### Instructions to follow
Copy out the listing word for word, starting at the line that contains "At what (x,y)" and going through the end of the listing. Include both of those ends, but leave the pictures out.

### Data
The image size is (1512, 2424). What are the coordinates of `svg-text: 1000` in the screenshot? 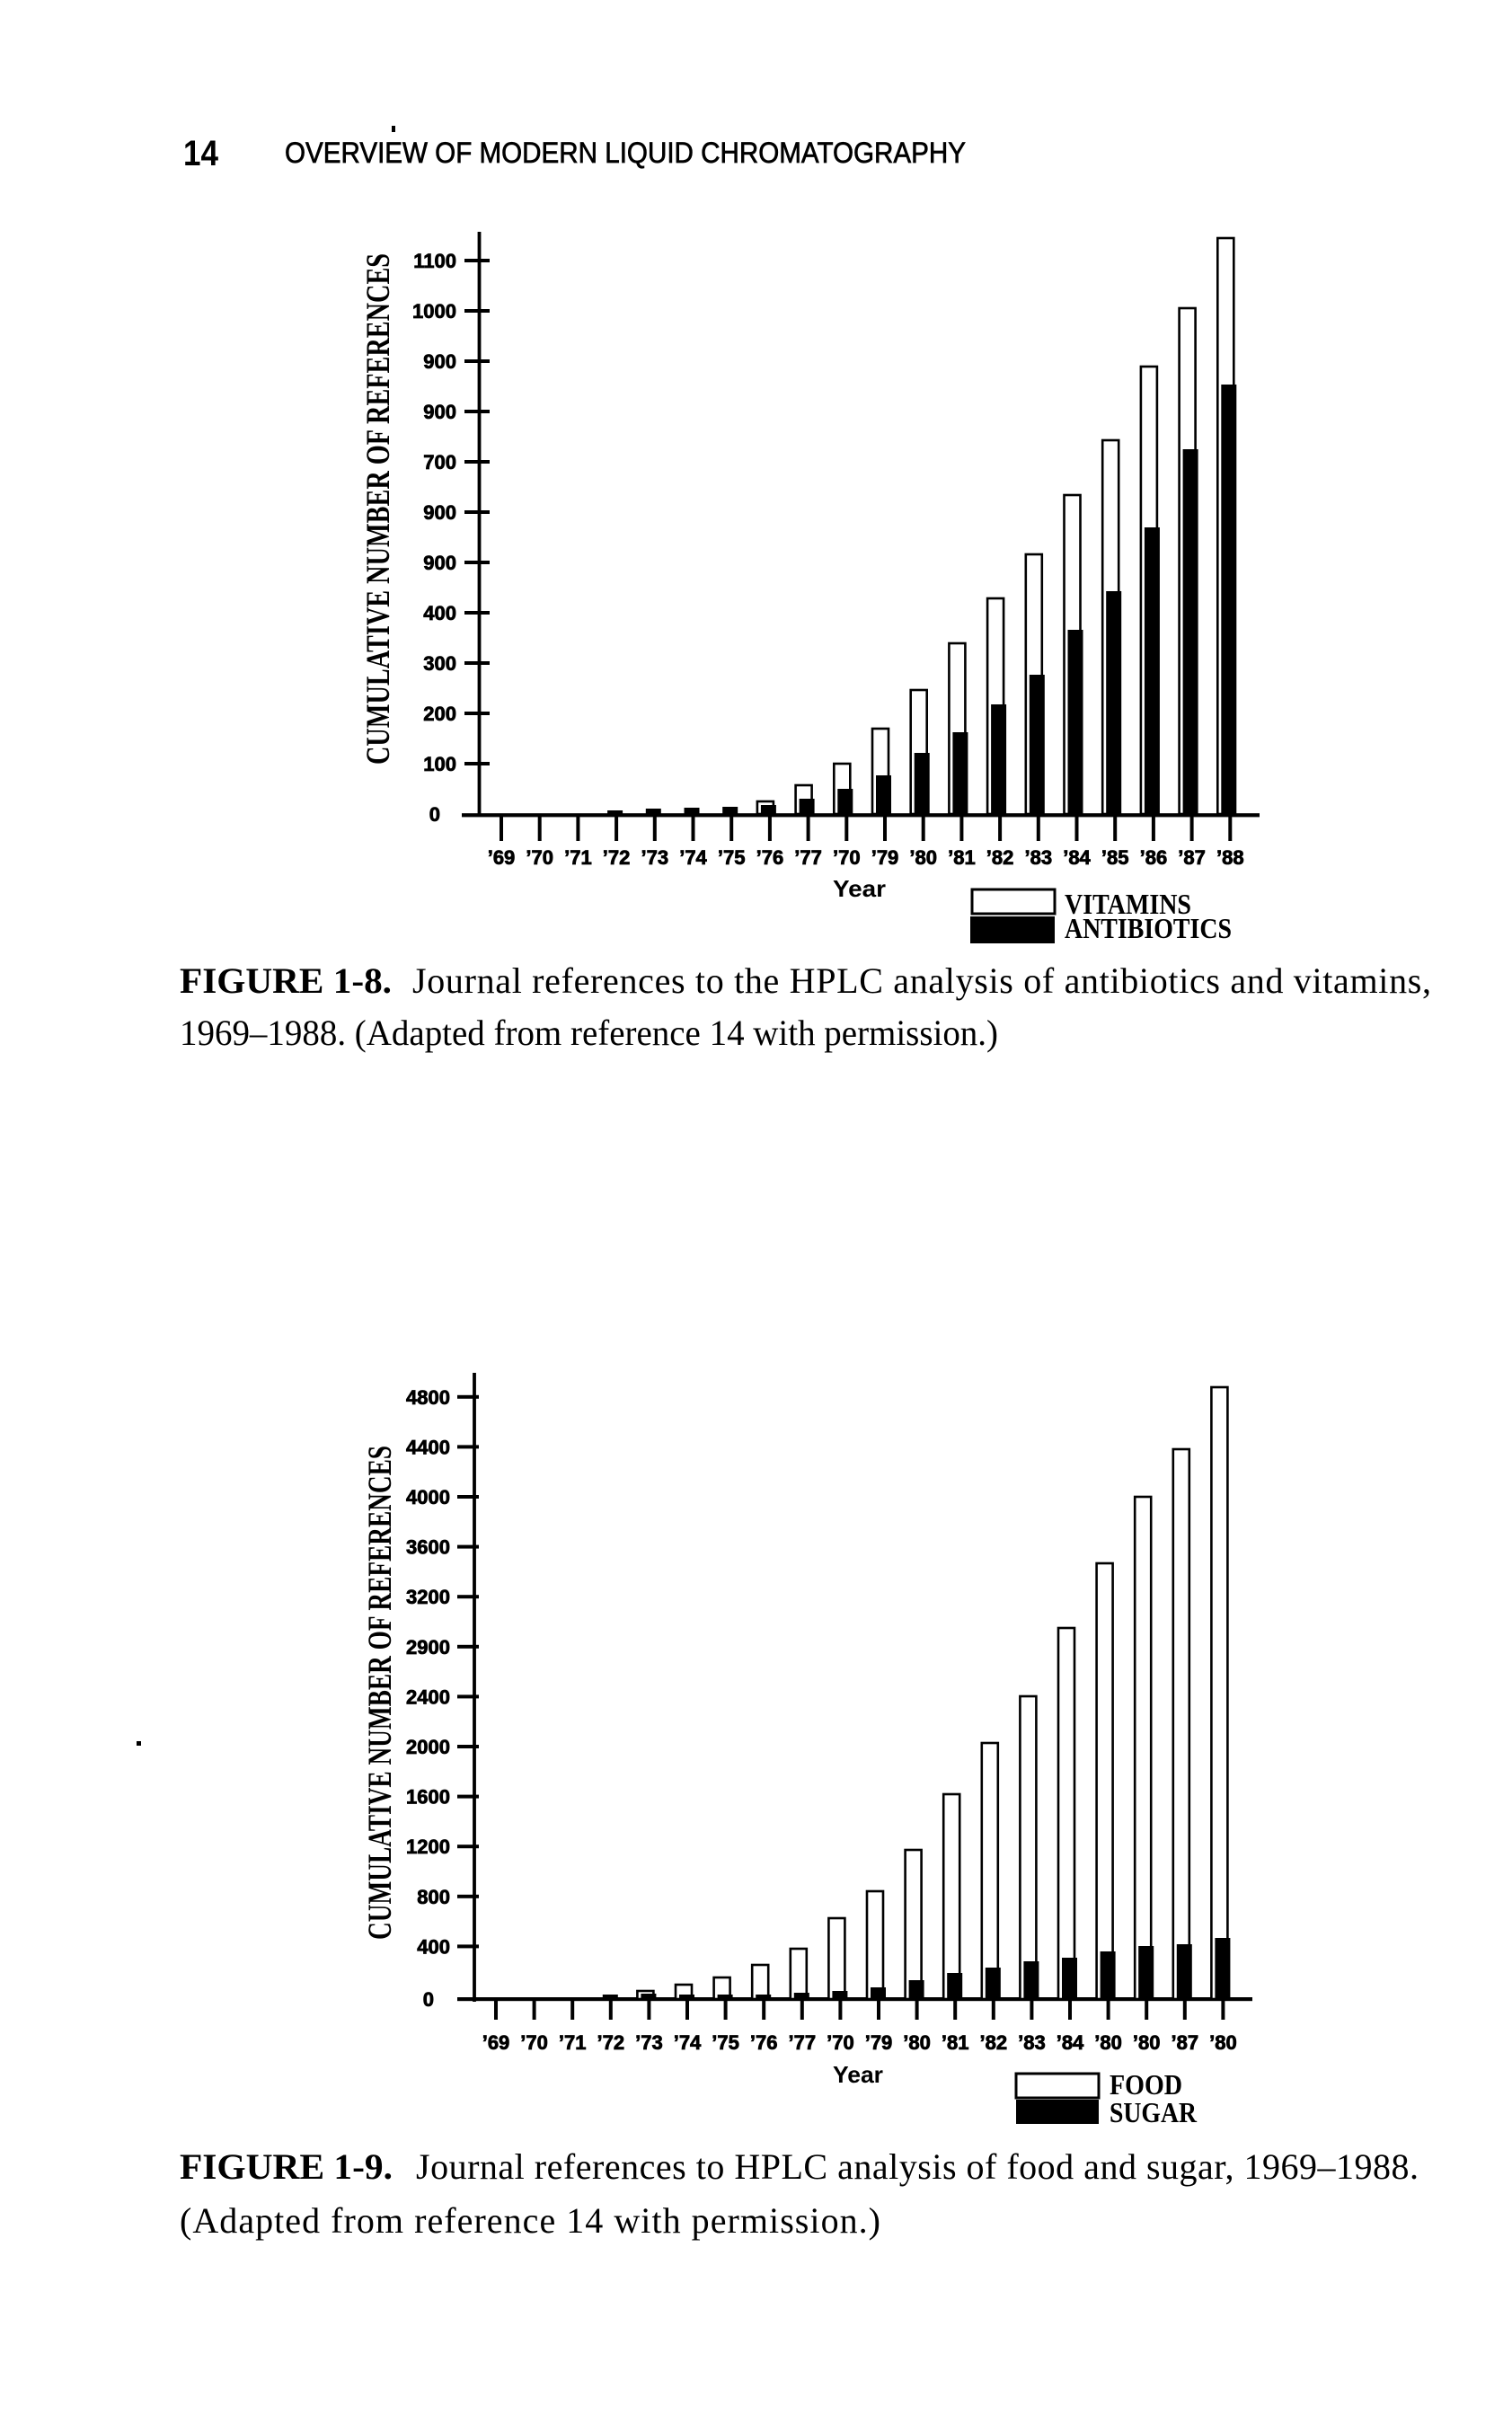 It's located at (434, 311).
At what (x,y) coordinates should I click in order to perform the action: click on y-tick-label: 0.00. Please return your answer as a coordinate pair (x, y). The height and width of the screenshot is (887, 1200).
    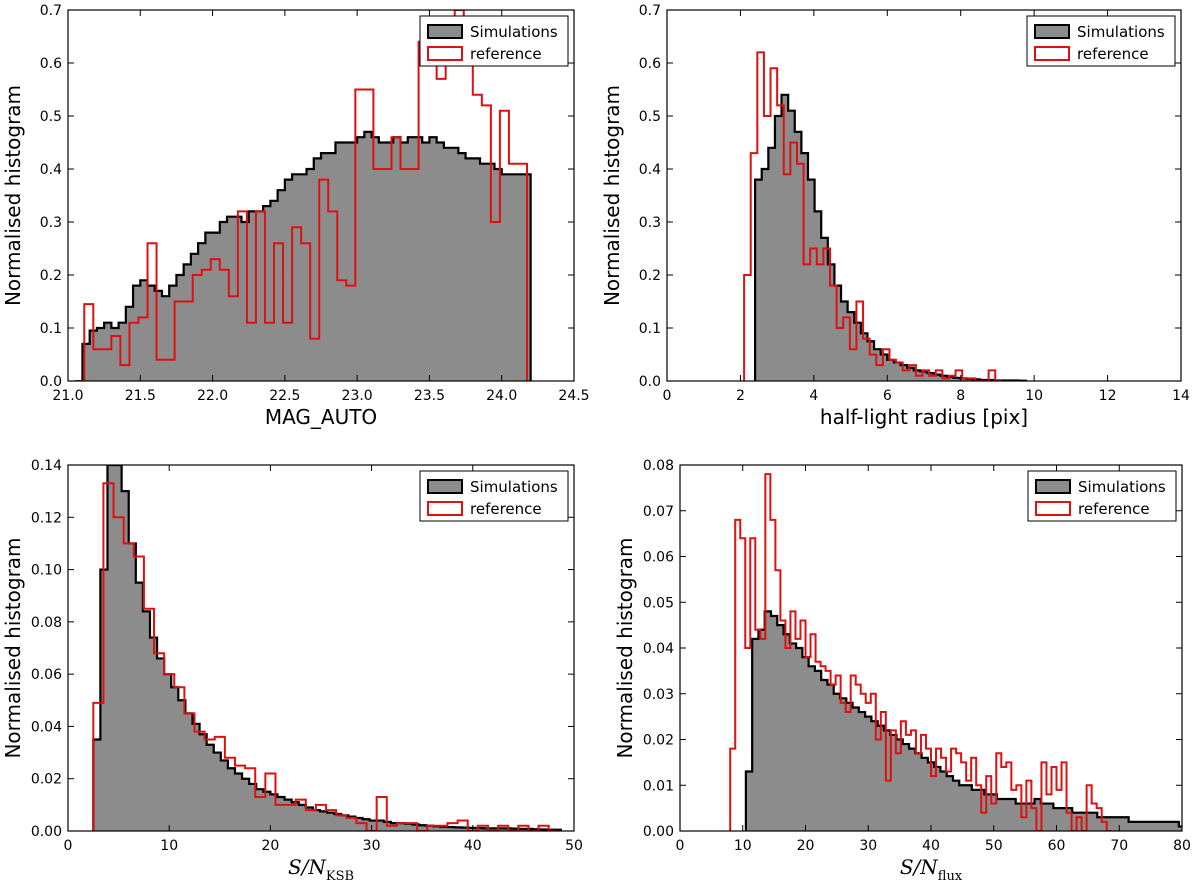
    Looking at the image, I should click on (658, 832).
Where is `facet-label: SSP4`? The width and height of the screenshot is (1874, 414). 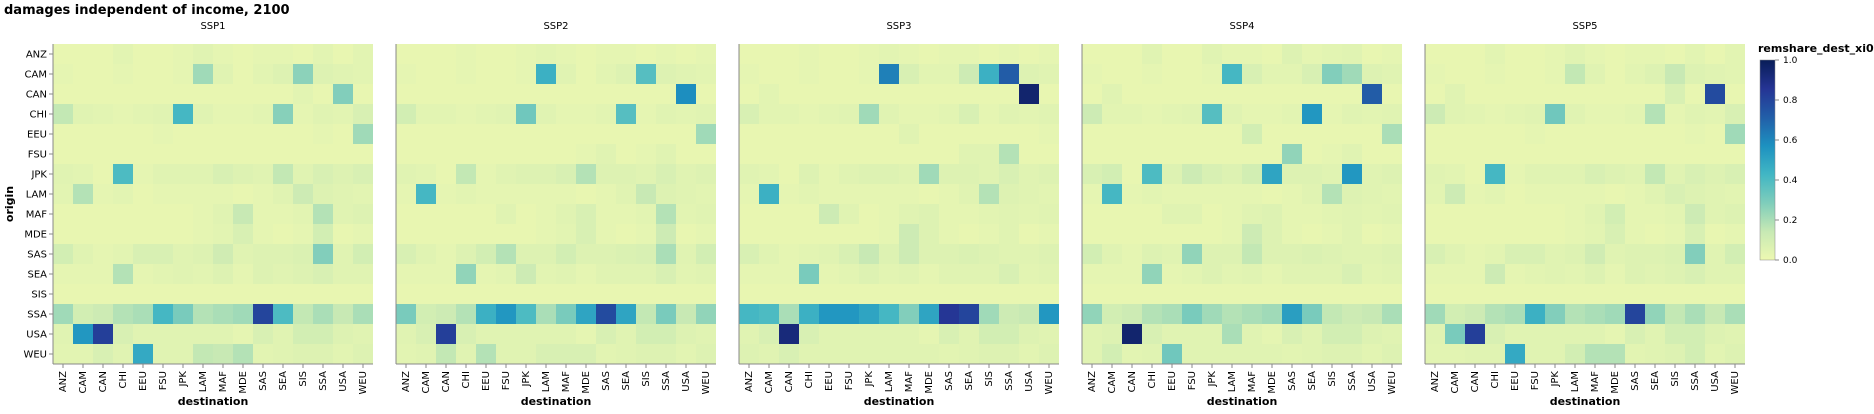
facet-label: SSP4 is located at coordinates (1242, 26).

### Answer space
At what (x,y) coordinates should I click in order to perform the action: click on y-tick-label: 0.00. Please return your answer as a coordinate pair (x, y). The height and width of the screenshot is (887, 1200).
    Looking at the image, I should click on (658, 832).
Where is `facet-label: SSP4`? The width and height of the screenshot is (1874, 414). 
facet-label: SSP4 is located at coordinates (1242, 26).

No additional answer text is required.